SOURCE MATERIAL ->
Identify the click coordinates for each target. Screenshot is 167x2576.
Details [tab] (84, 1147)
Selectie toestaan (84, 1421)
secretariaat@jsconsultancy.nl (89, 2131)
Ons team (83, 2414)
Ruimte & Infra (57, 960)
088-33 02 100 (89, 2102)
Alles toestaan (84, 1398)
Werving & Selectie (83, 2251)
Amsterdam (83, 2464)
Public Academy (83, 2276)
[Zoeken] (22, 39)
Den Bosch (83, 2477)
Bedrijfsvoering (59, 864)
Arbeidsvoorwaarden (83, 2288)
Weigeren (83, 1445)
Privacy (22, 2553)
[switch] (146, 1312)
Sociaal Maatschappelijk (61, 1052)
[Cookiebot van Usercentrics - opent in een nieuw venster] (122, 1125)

EXERCISE AIM ->
Answer with one number only, the count of lines in the entries above that hold the string "Selectie".

ANSWER SPACE ->
2